Text passage =>
________________
- Parein Location in Burma
- Coordinates: 20°33′50″N 93°14′20″E﻿ / ﻿20.56389°N 93.23889°E
- country: Myanmar
- state: Rakhine State
- District: Mrauk-U District
- Township: Mrauk-U Township
- Founded: 1103

Population
- • Ethnicities: Rakhine people
- • Religions: Buddhism
- Time zone: UTC+6.30 (MMT)

= Parein =

Parein (ပရိန်မြို့, /my/) is the former capital of the Parein Dynasty of Arakan from 1103/1106 to 1167 during the Le-Mro period. The site of the former capital is located a few miles southeast of Mrauk U and north of Launggyet within Mrauk-U Township.

==Geography==

The old city of Parein faces the Lemro River in the east. It has at its back a ridge that run parallel to the Mong-swe ridge between the Kaladan and Lemro Rivers. In the south, Paungdok creek separates Parein from the Launggret. To its north is the Alayzee creek.

==History==

In the eleventh century, the Waithali Kingdom declined, giving way to the Lemro period of Arakanese history. The history of this period is dependent on chronicles which state that the shift in power from the Kaladan valley, where Waithali lies, to the Lemro valley began when the capital was moved to Sambawak and then Pyinsa. Pyinsa developed for a few decades before the capital was, again, moved to Parein. Based on the chronicles, Parein was founded during the reign of the king Letya Min Nan who recovered the usurped throne of his grandfather with the help of Alaungsithu, the king of Bagan.
________________
Given data =>
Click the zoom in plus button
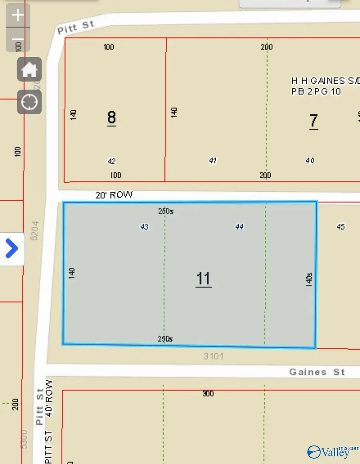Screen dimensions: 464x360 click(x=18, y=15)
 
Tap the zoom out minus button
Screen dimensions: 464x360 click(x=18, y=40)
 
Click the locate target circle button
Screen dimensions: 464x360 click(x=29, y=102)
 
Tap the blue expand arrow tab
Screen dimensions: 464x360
________________
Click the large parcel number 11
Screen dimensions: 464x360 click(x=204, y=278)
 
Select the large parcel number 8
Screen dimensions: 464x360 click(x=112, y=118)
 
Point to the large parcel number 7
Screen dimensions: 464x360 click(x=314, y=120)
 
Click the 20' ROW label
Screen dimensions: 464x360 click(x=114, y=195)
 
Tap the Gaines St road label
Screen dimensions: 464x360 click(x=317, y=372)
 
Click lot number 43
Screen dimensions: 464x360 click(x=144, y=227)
________________
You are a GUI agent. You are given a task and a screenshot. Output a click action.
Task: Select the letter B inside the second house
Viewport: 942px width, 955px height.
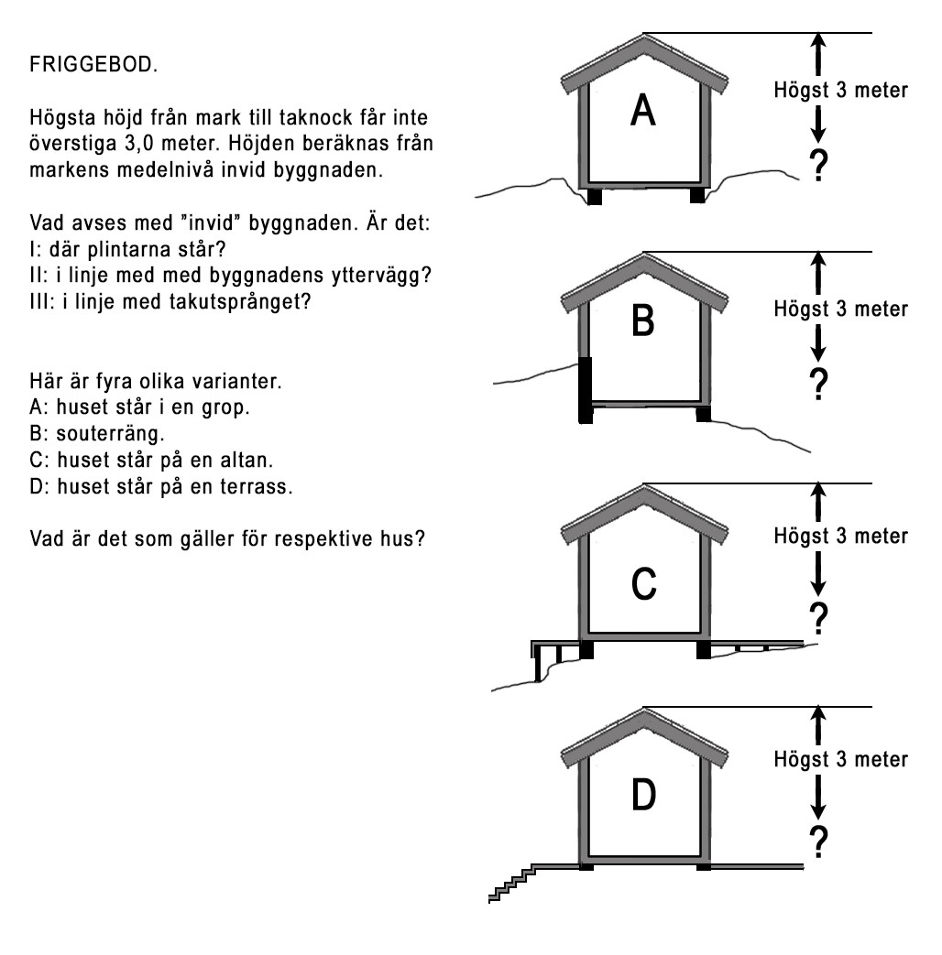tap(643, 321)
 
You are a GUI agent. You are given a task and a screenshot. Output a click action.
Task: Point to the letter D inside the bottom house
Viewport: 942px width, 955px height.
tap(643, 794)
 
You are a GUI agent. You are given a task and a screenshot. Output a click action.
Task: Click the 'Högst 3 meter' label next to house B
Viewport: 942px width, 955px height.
________________
Stated task 1 =>
According to the Parein passage, which king helped Letya Min Nan recover his grandfather's usurped throne?
Stated task 2 =>
Please continue the Parein passage from its last sentence onward.

Exercise result 1 =>
Alaungsithu, the king of Bagan.

Exercise result 2 =>
Later, the capital shifted rapidly to Hkrit and Nareinzara Toungoo before settling on Launggyet for over a century. The Lemro valley capitals were all smaller than previous cities like Waithali. Most, including Parein, lay on the western lowland shores of the Lemro river with their walls disappearing over the course of time.

==In religion==

In Arakanese legend and chronicle, the nat Mra Swan is the lady guardian spirit of Parein. The poem about Mra Swan goes:
In the Pontu area, if outside the plain of Parein, Mra Swan does not greet.
 In 1992, a new large shrine was constructed by Myanmar Army soldiers. The shrine is built in the middle of fields with the statue of Mra Swan facing west towards the location of the old palace. The revival of worship sites for minor nats within Mrauk-U Township, like the shrine in Parein, may be a way in which Burmese military officers attempt to gain symbolic recognition by drawing on the historical involvement of the Bagan Kingdom in the Lemro Valley's history.

==Bibliography==
- Htin, Kyaw (2007). "The Forgotten Cities of Arakan"
- Sandamala Linkara, Ashin (1931). "Rakhine Yazawinthit Kyan"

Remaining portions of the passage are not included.